▶ **Work order**:
Set down the full data below exactly as given, please.

[Pixel coordinate grounding data]
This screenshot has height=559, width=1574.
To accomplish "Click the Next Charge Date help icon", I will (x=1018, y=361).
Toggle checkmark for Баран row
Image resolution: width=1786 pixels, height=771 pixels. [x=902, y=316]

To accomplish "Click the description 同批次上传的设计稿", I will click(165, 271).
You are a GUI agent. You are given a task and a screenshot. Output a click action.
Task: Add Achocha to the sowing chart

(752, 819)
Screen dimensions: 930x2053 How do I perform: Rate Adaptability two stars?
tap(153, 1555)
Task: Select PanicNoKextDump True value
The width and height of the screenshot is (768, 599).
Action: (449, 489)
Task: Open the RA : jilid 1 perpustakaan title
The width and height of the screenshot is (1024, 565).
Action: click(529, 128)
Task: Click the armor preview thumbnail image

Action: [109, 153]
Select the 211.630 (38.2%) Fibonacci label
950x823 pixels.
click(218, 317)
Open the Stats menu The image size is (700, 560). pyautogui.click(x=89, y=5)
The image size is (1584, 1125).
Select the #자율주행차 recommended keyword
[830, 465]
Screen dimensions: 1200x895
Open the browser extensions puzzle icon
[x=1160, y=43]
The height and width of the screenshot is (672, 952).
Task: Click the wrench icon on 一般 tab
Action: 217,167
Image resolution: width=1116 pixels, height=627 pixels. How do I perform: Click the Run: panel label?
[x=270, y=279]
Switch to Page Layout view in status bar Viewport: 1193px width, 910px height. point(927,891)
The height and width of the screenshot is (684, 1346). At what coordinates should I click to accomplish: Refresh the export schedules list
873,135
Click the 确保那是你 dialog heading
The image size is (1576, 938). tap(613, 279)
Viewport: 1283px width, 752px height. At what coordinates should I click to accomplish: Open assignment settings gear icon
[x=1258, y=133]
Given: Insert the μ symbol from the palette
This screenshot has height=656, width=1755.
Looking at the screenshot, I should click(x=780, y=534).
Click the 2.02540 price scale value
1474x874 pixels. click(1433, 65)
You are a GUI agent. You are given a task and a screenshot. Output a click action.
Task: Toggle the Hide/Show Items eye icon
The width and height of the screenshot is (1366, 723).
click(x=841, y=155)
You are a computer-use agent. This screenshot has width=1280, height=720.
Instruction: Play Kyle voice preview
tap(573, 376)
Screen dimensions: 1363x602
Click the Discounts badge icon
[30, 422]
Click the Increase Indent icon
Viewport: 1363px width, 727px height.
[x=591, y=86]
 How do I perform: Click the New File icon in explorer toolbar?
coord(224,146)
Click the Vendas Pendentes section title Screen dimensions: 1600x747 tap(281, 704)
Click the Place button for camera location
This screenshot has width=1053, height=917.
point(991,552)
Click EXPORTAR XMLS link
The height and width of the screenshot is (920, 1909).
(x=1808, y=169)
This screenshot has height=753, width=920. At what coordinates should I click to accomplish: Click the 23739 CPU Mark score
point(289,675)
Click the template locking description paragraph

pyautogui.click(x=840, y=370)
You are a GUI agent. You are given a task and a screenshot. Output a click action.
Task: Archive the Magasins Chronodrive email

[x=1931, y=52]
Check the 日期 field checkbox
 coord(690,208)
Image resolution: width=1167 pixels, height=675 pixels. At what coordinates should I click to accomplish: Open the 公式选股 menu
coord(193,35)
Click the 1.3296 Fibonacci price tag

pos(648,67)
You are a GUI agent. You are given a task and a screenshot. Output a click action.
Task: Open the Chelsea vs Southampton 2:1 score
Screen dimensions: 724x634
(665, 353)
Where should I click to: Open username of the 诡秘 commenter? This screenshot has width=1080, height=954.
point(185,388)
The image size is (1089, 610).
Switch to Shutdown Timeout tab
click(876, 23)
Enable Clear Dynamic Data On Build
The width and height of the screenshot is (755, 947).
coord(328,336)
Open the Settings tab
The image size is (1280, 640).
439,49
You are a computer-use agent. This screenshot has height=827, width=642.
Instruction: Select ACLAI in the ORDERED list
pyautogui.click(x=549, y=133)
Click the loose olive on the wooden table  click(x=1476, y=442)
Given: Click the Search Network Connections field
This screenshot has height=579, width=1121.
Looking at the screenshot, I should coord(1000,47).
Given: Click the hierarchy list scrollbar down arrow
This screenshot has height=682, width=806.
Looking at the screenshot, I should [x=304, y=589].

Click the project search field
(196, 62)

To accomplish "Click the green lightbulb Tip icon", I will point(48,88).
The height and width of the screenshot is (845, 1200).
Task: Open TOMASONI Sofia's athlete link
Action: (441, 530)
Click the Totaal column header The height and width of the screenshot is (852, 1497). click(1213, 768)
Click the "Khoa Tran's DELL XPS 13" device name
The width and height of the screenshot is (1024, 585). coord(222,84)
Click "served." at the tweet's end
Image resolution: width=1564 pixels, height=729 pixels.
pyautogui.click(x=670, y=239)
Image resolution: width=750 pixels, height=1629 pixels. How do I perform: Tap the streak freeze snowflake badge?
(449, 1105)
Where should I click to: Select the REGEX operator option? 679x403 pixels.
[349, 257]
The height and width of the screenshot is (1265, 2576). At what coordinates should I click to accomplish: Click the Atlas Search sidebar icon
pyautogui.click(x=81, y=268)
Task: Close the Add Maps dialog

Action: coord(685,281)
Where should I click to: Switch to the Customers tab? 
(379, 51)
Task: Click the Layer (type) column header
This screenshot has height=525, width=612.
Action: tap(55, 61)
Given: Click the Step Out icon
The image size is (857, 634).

▶ **Result for this exercise**:
This screenshot has height=559, width=1574.
To accomplish "Click the Next Charge Date help icon", I will (x=1018, y=361).
Toggle checkmark for Баран row
Image resolution: width=1786 pixels, height=771 pixels. [x=902, y=316]

To accomplish "Click the description 同批次上传的设计稿", I will click(165, 271).
You are a GUI agent. You are given a task and a screenshot. Output a click action.
Task: Add Achocha to the sowing chart

(752, 819)
Screen dimensions: 930x2053 How do I perform: Rate Adaptability two stars?
tap(153, 1555)
Task: Select PanicNoKextDump True value
The width and height of the screenshot is (768, 599).
Action: (449, 489)
Task: Open the RA : jilid 1 perpustakaan title
The width and height of the screenshot is (1024, 565).
Action: click(529, 128)
Task: Click the armor preview thumbnail image

Action: [109, 153]
Select the 211.630 (38.2%) Fibonacci label
950x823 pixels.
click(218, 317)
Open the Stats menu The image size is (700, 560). pyautogui.click(x=89, y=5)
The image size is (1584, 1125).
Select the #자율주행차 recommended keyword
[830, 465]
Screen dimensions: 1200x895
Open the browser extensions puzzle icon
[x=1160, y=43]
The height and width of the screenshot is (672, 952).
Task: Click the wrench icon on 一般 tab
Action: 217,167
Image resolution: width=1116 pixels, height=627 pixels. How do I perform: Click the Run: panel label?
[x=270, y=279]
Switch to Page Layout view in status bar Viewport: 1193px width, 910px height. point(927,891)
The height and width of the screenshot is (684, 1346). At what coordinates should I click to accomplish: Refresh the export schedules list
873,135
Click the 确保那是你 dialog heading
The image size is (1576, 938). tap(613, 279)
Viewport: 1283px width, 752px height. At what coordinates should I click to accomplish: Open assignment settings gear icon
[x=1258, y=133]
Given: Insert the μ symbol from the palette
This screenshot has height=656, width=1755.
Looking at the screenshot, I should click(x=780, y=534).
Click the 2.02540 price scale value
1474x874 pixels. click(1433, 65)
You are a GUI agent. You are given a task and a screenshot. Output a click action.
Task: Toggle the Hide/Show Items eye icon
The width and height of the screenshot is (1366, 723).
click(x=841, y=155)
You are a computer-use agent. This screenshot has width=1280, height=720.
Instruction: Play Kyle voice preview
tap(573, 376)
Screen dimensions: 1363x602
Click the Discounts badge icon
[30, 422]
Click the Increase Indent icon
Viewport: 1363px width, 727px height.
[x=591, y=86]
 How do I perform: Click the New File icon in explorer toolbar?
coord(224,146)
Click the Vendas Pendentes section title Screen dimensions: 1600x747 tap(281, 704)
Click the Place button for camera location
This screenshot has width=1053, height=917.
point(991,552)
Click EXPORTAR XMLS link
The height and width of the screenshot is (920, 1909).
(x=1808, y=169)
This screenshot has height=753, width=920. At what coordinates should I click to accomplish: Click the 23739 CPU Mark score
point(289,675)
Click the template locking description paragraph

pyautogui.click(x=840, y=370)
You are a GUI agent. You are given a task and a screenshot. Output a click action.
Task: Archive the Magasins Chronodrive email

[x=1931, y=52]
Check the 日期 field checkbox
 coord(690,208)
Image resolution: width=1167 pixels, height=675 pixels. At what coordinates should I click to accomplish: Open the 公式选股 menu
coord(193,35)
Click the 1.3296 Fibonacci price tag

pos(648,67)
You are a GUI agent. You are given a task and a screenshot. Output a click action.
Task: Open the Chelsea vs Southampton 2:1 score
Screen dimensions: 724x634
(665, 353)
Where should I click to: Open username of the 诡秘 commenter? This screenshot has width=1080, height=954.
point(185,388)
The image size is (1089, 610).
Switch to Shutdown Timeout tab
click(876, 23)
Enable Clear Dynamic Data On Build
The width and height of the screenshot is (755, 947).
coord(328,336)
Open the Settings tab
The image size is (1280, 640).
439,49
You are a computer-use agent. This screenshot has height=827, width=642.
Instruction: Select ACLAI in the ORDERED list
pyautogui.click(x=549, y=133)
Click the loose olive on the wooden table  click(x=1476, y=442)
Given: Click the Search Network Connections field
This screenshot has height=579, width=1121.
Looking at the screenshot, I should coord(1000,47).
Given: Click the hierarchy list scrollbar down arrow
This screenshot has height=682, width=806.
Looking at the screenshot, I should [x=304, y=589].

Click the project search field
(196, 62)

To accomplish "Click the green lightbulb Tip icon", I will point(48,88).
The height and width of the screenshot is (845, 1200).
Task: Open TOMASONI Sofia's athlete link
Action: (441, 530)
Click the Totaal column header The height and width of the screenshot is (852, 1497). click(1213, 768)
Click the "Khoa Tran's DELL XPS 13" device name
The width and height of the screenshot is (1024, 585). coord(222,84)
Click "served." at the tweet's end
Image resolution: width=1564 pixels, height=729 pixels.
pyautogui.click(x=670, y=239)
Image resolution: width=750 pixels, height=1629 pixels. How do I perform: Tap the streak freeze snowflake badge?
(449, 1105)
Where should I click to: Select the REGEX operator option? 679x403 pixels.
[349, 257]
The height and width of the screenshot is (1265, 2576). At what coordinates should I click to accomplish: Click the Atlas Search sidebar icon
pyautogui.click(x=81, y=268)
Task: Close the Add Maps dialog

Action: coord(685,281)
Where should I click to: Switch to the Customers tab? 
(379, 51)
Task: Click the Layer (type) column header
This screenshot has height=525, width=612.
Action: tap(55, 61)
Given: Click the Step Out icon
The image size is (857, 634).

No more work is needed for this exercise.